Gigantic crafts hovering, zooming or flashing overhead without so much as a peep of smoke or groan of an engine. Mention of sound is scantly present in the droves of UFO documentation, and if anything it is the absence of sound that is remarked upon, often with exclamatory glee: "Totally silent!" What's notable is that a soundless machine is probably running with almost zero waste, or near 100 percent efficiency - an immaculate system with every part exploited in full and no harm done to the other parts or to the environment. In other words, a system much like those found in nature.

If building zero-waste machines is one aspect of achieving interstellar travel, we may one day look back at the turn of the 21st century as the time when humans began to look at industrial design in such a way as to make this possible. How? By consulting the ultimate teacher - Mother Nature.

"If you want to look for things to be done in a better way, you've got to look for who's the best teacher, who's done it best," said Jay Harman, a scientist and entrepreneur. "Well, nature's done it best: untold experiments with an open research budget. Nature's got it down." Harman runs San Rafael's PAX (Latin for peace) Scientific, a company with numerous patents, all for inventions inspired by nature. He is just one of many experienced biomimics doing their work in the Bay Area.

Some of the most advanced work in the field is being done here, on both the corporate and academic level. Students and teachers at local universities are exploring biomimicry research and education as companies such JDS Uniphase in Milpitas and Qualcomm in San Jose turn to nature's ingenuity for their designs. All this is just a microcosm of what's going on globally, where biomimicry is a burgeoning science.

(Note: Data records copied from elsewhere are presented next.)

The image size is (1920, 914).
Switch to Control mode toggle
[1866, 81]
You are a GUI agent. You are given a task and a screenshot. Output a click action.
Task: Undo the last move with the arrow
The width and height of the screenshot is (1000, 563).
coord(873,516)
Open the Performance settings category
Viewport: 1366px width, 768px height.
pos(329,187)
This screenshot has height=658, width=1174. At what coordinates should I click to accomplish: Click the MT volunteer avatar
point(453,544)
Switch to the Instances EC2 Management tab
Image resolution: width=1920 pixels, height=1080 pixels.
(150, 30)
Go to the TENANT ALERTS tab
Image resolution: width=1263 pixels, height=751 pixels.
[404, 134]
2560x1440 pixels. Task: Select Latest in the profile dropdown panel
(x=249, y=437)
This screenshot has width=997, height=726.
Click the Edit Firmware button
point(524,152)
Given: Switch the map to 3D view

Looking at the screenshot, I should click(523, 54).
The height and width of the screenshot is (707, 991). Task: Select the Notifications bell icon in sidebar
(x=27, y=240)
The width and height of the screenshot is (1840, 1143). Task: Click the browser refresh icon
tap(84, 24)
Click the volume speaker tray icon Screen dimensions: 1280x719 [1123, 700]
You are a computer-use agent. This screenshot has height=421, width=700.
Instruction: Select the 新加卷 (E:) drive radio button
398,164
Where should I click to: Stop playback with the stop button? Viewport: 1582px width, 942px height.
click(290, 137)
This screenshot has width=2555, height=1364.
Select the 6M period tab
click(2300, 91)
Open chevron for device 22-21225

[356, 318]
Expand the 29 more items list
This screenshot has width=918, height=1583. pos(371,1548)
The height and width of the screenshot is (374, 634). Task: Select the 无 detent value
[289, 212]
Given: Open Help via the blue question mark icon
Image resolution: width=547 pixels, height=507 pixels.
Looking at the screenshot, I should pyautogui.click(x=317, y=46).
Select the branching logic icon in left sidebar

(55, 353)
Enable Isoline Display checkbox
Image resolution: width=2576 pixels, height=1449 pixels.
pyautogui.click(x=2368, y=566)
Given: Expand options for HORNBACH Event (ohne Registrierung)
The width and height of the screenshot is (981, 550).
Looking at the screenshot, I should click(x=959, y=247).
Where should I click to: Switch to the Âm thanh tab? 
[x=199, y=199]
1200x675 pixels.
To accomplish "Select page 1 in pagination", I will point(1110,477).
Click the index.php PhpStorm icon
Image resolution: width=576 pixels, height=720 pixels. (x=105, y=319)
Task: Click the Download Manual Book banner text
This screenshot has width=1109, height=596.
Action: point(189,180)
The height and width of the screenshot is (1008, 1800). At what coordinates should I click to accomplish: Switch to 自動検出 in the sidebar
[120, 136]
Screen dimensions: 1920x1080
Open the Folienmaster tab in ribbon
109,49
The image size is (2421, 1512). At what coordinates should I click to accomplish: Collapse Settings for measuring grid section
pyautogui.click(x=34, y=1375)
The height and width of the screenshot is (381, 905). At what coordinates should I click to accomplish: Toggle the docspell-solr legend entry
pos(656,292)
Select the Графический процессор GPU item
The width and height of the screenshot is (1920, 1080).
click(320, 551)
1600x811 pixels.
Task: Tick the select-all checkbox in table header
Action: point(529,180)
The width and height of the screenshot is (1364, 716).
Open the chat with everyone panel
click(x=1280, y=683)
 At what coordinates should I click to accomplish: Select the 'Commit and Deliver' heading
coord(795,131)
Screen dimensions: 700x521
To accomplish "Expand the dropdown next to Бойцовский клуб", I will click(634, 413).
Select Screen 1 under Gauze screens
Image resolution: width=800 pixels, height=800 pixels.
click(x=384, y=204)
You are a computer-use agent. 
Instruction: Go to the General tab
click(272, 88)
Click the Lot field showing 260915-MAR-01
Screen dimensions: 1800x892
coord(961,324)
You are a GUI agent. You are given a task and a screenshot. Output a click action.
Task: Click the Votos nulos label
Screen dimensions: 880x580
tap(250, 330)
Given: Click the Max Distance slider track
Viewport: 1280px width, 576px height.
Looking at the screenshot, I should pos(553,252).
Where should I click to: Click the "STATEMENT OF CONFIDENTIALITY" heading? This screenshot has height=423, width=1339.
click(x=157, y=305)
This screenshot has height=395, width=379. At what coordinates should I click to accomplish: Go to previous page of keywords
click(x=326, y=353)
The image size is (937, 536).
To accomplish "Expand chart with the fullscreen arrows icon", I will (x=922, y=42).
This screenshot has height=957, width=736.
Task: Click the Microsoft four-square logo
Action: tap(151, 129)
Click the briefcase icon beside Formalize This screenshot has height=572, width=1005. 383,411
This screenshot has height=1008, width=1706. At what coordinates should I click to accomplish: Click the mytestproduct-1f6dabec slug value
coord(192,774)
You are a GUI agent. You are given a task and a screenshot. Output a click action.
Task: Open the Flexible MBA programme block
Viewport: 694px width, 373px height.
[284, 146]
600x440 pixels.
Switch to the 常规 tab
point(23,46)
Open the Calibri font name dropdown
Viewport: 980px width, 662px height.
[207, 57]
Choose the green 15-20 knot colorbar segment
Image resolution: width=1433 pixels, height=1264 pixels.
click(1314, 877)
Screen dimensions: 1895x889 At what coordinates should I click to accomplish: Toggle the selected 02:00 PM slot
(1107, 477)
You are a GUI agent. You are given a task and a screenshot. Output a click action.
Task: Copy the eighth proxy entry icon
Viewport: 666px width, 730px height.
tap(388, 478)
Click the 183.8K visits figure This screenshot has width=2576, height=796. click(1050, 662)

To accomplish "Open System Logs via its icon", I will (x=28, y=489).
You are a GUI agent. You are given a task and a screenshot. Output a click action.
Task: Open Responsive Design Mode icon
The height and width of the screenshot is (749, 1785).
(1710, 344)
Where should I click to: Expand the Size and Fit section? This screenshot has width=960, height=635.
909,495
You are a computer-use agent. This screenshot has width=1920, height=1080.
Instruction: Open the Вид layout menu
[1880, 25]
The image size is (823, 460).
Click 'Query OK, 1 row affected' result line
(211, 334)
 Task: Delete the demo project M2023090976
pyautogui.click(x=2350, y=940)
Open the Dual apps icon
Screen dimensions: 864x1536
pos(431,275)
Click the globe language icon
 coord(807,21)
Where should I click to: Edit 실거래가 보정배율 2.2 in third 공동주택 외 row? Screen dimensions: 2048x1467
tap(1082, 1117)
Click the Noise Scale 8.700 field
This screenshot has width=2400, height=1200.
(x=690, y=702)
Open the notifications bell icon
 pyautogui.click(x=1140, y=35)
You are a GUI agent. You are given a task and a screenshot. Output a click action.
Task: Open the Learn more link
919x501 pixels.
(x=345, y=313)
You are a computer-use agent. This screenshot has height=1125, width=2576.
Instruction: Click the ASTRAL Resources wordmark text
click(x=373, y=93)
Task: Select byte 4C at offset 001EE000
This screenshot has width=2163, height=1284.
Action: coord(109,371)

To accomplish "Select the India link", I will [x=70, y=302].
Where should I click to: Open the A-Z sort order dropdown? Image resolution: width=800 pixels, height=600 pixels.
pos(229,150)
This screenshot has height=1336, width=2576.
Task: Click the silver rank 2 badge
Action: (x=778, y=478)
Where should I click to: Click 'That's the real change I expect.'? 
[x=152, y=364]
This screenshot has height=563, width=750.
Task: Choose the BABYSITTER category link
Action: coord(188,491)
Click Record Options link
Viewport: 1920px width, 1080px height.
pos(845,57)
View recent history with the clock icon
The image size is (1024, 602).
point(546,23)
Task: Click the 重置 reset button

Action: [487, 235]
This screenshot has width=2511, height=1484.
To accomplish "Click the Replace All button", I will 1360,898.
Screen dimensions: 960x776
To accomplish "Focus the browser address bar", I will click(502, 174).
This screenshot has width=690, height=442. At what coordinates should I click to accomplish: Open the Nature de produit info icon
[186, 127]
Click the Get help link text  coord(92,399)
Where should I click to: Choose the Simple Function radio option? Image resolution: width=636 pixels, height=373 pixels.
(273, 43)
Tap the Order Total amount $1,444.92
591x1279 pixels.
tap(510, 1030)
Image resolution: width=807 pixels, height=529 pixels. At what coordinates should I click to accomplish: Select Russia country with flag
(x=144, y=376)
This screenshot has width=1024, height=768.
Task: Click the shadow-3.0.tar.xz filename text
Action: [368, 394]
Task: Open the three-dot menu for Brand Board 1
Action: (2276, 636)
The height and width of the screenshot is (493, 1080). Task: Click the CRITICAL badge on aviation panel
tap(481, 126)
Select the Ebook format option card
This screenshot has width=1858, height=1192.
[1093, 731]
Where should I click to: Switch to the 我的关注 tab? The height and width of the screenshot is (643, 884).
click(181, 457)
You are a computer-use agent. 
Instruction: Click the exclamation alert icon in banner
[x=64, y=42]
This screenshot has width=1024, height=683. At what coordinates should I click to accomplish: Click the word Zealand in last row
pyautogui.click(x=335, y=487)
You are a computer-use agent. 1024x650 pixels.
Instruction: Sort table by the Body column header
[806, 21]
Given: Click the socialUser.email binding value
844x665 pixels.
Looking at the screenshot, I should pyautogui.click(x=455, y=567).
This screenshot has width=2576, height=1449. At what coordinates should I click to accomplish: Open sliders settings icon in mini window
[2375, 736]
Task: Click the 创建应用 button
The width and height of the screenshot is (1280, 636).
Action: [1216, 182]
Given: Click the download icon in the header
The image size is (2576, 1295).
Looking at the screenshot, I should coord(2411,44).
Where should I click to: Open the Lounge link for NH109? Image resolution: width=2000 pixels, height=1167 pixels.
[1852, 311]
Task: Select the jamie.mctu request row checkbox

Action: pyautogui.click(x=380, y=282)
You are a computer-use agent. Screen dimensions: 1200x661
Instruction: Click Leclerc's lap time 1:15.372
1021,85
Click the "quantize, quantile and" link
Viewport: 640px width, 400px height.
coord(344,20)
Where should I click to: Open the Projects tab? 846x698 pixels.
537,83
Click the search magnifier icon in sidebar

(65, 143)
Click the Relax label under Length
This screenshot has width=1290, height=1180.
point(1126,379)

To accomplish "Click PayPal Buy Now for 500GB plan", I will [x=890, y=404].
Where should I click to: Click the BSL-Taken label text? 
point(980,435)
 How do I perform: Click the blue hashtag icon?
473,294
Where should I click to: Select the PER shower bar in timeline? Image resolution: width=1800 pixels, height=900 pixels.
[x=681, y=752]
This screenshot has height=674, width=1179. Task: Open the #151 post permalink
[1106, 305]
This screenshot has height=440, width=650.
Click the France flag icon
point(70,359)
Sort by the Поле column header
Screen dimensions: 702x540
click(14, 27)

"It's beginning to be de rigueur for people to ask: How have other organisms solved this problem?" said Janine Benyus, who coined the word biomimicry in her 1997 book, "Biomimicry: Innovation Inspired by Nature." By then a few designs inspired by nature had already reached the mass market. Alexander Graham Bell studied the middle ear as part of his research in designing the telephone, and in 1948 Swiss naturalist George de Mestral dreamed up the idea for Velcro when he and his dog returned from a hike covered with burrs. One of the first known biomimics was Leonardo da Vinci, whose "flying machine" sketches were based on bird wings, an idea the Wright brothers later made use of in the first airplane. But it's only been in the past decade that biomimicry has started to take off as a science, for two reasons: One, the acute and widespread awareness of global warming and the diminishment of natural resources, and two, the rapid development of computers - because biomimicry, especially at the molecular level, is extremely complicated.